The government has laid out controversial plans to house more than 500 migrants on a barge off the coast of Dorset.
The Home Office said the three-storey Bibby Stockholm would be berthed in Portland, where the local MP and council have threatened legal challenges.
The 93-metre long vessel, being leased from Liverpool-based Bibby Marine Limited, will house around 500 people.
The Home Office is looking for ways to move asylum seekers out of hotels, which are currently costing more than £6m per day.
It hopes Bibby Stockholm, as well as the use of old military bases and a former prison will lower costs, but charities have labelled the sites “unsuitable” and called for the Home Office to speed up the processing of asylum cases amid record backlogs.
Currently the Home Office is housing more than 50,000 refugees and asylum seekers in hundreds of hotels, at a cost of £120 each per night.
The plans have already sparked outrage, with local Tory MP Richard Drax threatening to look at “any way” to thwart Ms Braverman’s proposal. Conservative-run Dorset Council is also opposed to the plans.

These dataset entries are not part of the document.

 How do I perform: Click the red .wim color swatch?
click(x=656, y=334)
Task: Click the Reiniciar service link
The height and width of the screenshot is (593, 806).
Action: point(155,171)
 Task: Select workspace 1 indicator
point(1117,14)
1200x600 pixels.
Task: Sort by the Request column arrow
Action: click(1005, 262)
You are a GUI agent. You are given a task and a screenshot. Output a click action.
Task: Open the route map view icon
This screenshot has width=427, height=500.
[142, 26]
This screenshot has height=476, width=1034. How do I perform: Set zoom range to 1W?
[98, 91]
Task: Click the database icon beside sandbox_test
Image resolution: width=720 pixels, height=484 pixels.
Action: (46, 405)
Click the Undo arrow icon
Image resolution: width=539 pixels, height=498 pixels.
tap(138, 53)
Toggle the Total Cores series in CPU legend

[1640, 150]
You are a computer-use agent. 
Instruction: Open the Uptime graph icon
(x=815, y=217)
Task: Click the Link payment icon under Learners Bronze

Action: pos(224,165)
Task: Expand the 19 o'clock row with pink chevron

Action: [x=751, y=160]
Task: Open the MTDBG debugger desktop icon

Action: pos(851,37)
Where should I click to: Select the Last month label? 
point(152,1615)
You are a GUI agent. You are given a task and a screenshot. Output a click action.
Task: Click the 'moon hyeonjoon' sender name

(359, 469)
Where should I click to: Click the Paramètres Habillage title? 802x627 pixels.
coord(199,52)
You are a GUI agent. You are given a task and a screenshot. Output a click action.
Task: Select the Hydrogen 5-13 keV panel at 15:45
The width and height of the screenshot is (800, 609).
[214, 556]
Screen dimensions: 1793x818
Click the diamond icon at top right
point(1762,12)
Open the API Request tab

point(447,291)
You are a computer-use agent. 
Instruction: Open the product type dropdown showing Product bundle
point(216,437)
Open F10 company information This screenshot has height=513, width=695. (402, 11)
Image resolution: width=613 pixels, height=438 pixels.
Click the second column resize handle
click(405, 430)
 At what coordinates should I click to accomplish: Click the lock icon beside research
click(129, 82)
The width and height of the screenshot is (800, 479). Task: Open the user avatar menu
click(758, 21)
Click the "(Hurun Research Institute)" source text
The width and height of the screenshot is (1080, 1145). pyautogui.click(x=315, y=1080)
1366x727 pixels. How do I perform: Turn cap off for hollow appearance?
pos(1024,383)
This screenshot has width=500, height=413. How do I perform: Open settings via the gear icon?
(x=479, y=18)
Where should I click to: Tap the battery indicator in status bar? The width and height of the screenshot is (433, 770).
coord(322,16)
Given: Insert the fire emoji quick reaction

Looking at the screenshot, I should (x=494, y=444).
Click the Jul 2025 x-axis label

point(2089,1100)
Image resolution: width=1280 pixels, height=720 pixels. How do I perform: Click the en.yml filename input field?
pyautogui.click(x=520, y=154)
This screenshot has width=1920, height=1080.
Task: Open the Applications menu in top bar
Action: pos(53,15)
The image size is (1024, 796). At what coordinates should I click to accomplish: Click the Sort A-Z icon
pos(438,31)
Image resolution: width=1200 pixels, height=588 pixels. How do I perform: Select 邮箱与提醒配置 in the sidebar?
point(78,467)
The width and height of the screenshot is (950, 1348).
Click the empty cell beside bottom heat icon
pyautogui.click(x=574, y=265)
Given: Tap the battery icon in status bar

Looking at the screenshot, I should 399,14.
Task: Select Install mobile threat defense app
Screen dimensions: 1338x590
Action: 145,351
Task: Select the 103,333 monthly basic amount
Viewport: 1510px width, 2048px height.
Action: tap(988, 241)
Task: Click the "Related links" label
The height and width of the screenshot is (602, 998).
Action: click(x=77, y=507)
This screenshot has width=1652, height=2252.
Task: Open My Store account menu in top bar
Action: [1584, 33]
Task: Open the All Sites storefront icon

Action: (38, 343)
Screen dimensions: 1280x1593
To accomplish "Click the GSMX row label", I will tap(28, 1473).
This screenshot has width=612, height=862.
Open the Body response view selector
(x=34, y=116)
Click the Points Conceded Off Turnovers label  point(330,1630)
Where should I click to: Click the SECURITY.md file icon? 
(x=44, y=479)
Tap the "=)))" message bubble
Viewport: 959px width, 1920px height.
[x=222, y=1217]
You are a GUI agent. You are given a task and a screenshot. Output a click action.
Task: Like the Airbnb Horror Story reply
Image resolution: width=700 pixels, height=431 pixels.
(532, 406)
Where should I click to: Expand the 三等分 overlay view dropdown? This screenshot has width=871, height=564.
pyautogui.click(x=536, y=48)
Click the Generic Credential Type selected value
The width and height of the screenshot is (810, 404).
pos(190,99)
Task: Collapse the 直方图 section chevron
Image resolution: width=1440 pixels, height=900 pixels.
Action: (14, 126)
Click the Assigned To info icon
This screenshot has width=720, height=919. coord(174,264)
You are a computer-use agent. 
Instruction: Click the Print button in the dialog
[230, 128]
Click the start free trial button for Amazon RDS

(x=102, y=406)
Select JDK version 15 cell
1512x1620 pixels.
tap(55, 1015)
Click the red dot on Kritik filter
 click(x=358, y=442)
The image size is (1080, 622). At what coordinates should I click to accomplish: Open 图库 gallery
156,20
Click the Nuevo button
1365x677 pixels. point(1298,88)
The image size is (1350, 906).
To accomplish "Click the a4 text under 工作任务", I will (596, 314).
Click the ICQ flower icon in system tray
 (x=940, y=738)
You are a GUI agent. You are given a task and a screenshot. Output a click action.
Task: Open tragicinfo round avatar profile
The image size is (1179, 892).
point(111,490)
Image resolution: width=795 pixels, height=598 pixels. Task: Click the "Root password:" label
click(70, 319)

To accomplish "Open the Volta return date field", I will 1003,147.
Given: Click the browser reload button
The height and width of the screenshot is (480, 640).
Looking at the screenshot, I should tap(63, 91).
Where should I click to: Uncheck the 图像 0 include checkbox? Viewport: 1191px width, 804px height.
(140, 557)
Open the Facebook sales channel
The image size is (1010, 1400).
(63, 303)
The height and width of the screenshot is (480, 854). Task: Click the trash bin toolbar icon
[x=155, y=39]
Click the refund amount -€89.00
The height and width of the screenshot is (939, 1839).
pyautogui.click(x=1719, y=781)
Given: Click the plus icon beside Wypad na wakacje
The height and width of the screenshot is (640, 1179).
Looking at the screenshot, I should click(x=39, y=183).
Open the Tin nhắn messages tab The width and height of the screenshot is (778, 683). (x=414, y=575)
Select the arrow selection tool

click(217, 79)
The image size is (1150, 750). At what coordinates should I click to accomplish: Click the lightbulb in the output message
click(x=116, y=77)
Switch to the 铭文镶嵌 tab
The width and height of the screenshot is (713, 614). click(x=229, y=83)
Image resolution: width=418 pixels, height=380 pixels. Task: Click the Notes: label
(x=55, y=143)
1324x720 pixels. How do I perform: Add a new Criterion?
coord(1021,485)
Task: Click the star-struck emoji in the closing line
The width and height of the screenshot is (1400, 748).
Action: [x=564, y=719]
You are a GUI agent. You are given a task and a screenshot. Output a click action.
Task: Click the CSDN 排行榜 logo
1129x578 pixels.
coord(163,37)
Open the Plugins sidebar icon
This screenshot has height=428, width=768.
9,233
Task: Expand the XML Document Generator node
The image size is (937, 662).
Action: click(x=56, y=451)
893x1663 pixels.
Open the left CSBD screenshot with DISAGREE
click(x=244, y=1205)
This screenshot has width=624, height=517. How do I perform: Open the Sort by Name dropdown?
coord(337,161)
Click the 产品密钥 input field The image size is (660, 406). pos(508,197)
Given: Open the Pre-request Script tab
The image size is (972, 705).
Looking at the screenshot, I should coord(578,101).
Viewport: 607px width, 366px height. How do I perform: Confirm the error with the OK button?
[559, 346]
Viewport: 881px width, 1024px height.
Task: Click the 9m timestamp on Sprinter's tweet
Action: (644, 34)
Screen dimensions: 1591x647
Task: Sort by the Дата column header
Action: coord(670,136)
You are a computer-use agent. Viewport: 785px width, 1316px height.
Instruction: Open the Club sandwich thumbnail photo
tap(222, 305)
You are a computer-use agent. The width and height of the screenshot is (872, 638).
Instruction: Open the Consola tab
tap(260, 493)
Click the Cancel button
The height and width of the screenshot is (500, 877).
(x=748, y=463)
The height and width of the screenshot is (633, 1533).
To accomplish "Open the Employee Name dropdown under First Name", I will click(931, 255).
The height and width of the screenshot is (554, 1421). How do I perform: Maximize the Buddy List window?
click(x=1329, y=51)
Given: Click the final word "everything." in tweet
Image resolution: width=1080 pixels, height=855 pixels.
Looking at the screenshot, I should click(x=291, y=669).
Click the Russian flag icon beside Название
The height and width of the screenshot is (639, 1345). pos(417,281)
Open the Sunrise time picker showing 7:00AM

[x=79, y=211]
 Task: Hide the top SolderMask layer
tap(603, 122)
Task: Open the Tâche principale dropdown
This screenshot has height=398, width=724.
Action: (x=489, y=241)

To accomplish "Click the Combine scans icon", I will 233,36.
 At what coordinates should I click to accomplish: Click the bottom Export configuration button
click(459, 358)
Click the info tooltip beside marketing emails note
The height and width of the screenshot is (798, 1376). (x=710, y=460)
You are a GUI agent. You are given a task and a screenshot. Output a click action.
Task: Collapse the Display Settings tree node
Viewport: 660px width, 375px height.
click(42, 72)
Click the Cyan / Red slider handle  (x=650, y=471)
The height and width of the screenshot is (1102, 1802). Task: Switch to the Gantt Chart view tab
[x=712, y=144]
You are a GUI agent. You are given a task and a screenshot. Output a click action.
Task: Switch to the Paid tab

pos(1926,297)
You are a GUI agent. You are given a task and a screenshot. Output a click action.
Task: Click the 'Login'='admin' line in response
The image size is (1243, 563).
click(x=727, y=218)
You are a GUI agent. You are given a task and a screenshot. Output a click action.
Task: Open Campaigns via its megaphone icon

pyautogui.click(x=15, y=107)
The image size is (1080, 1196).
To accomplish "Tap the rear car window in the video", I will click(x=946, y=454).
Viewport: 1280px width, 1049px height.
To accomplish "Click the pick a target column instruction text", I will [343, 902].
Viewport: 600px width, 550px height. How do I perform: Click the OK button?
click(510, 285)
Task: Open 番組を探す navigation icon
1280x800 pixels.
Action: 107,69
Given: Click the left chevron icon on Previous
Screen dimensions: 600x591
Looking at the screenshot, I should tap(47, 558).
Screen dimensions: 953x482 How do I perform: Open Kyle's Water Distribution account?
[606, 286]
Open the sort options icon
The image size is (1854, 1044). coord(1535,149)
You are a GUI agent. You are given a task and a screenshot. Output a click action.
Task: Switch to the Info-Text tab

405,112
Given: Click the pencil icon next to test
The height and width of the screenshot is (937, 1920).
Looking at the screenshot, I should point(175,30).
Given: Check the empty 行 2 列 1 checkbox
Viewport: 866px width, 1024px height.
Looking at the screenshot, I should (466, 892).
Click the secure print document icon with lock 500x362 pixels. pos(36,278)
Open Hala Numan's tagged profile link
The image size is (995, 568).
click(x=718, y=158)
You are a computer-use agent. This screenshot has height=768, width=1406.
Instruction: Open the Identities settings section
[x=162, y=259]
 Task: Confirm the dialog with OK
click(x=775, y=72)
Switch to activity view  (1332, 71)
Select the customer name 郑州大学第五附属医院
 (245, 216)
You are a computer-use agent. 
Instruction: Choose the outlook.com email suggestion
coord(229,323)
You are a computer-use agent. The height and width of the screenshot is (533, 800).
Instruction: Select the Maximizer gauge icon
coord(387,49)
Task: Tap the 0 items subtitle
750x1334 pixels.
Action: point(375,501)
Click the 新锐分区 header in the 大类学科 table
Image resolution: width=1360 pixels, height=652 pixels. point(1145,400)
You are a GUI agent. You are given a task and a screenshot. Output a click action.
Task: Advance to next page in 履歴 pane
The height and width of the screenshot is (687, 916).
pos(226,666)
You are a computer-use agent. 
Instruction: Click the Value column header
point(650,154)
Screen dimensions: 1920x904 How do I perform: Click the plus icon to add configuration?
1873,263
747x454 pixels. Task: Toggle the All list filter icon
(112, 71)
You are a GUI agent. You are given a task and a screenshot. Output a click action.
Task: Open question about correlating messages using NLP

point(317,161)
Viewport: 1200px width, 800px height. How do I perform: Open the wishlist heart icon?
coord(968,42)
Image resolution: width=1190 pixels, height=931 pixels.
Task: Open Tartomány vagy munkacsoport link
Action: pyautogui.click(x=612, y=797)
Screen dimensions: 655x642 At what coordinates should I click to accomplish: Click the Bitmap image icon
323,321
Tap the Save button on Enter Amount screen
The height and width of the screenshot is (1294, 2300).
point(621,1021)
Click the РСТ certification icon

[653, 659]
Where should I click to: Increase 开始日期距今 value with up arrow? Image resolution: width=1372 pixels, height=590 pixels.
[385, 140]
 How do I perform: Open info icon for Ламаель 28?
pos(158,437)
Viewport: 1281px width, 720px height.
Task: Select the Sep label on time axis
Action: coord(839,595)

Mr Drax, the MP for South Dorset, said the barge was being “dumped on our door” without consultation by the Home Office and threatened a legal challenge if the idea is not scrapped.
Mr Drax added: “We want to get this consigned to the dustbin before anything’s signed. We want to activate ourselves and say, ‘look home secretary, sorry – this is not the right place, can you please cancel this’.”
Separate plans to use two ex-military bases and a former prison were met with anger by local Tories when they were unveiled last week.
A Conservative-run local authority launched legal action against the Home Office over the proposal to use RAF Scampton in Lincolnshire as a site for 2,000 asylum seekers.
Tory grandee Sir Edward Leigh has attacked the idea of using Scampton – the former home of the “Dambusters” squadron which sits in his Lincolnshire constituency.
Foreign secretary James Cleverly has shared his frustration with plans to use RAF Wethersfield, near Braintree, to accommodate around 1,500 asylum seekers. Former home secretary Priti Patel is said to be helping her local council in Essex try to stop the camp.
The Bibby Stockholm was used to detain asylum seekers in the Netherlands in the 2000s, but was taken out of service after an undercover investigation by a Dutch newspaper uncovered mistreatment by prison officers, rapes by migrants and fire safety failings.
Several migrants imprisoned on ships in the Netherlands are reported to have died, including at least one on the Bibby Stockholm in 2008.
The barge was later refurbished to be used as accommodation for Petrofac workers constructing a gas plant in Shetland.
A current company brochure states that it contains 222 single en-suite bedrooms, a kitchen and restaurant, TV and games rooms, gym and bar.
The use of barges and cruise ships to house asylum seekers was previously ruled out by the Treasury, while Rishi Sunak.
The Independent understands that formal research conducted during the Covid pandemic concluded that cruise ships and other vessels could be more expensive than hotels, and raised significant practical, legal and ethical issues.
Scoping work by the Home Office warned that because asylum seekers could not be detained on vessels, there were significant practical issues in allowing them to move around busy ports and travel to schools, GP surgeries and other vital amenities.
A former minister said it was “ludicrous” for the current government to resurrect the policy, adding: “It’s just not viable.”
The government has defended the use of barges and military sites as an alternative to the “eyewatering” cost of hotels, but has not acknowledged a watchdog report accusing the Home Office of driving up “soaring” spending with its own failings.
The Independent Commission for Aid Impact (ICAI) found it was spending £120 per person per night in hotels, including catering and other services, compared to £18 for longer-term accommodation in houses and flats.
It found that the Home Office’s failure to address a “critical shortage” of accommodation for refugees and asylum seekers, driven by its record asylum decisions backlog as well as rising Channel crossings, was driving spending on hotels.
“While the Home Office has recently started planning long-term solutions, the short-term nature of its response to date has contributed to the spiralling costs,” the ICAI said, warning that the government did not “effectively oversee the value for money” from lucrative private contracts.
Parliament is currently considering the Illegal Migration Bill, which the government claims will “deter” Channel crossings by enabling it to detain and deport anyone arriving via small boat.
The government has not published the official impact assessment for the bill or information on how much the plans will cost, amid questions over immigration detention capacity.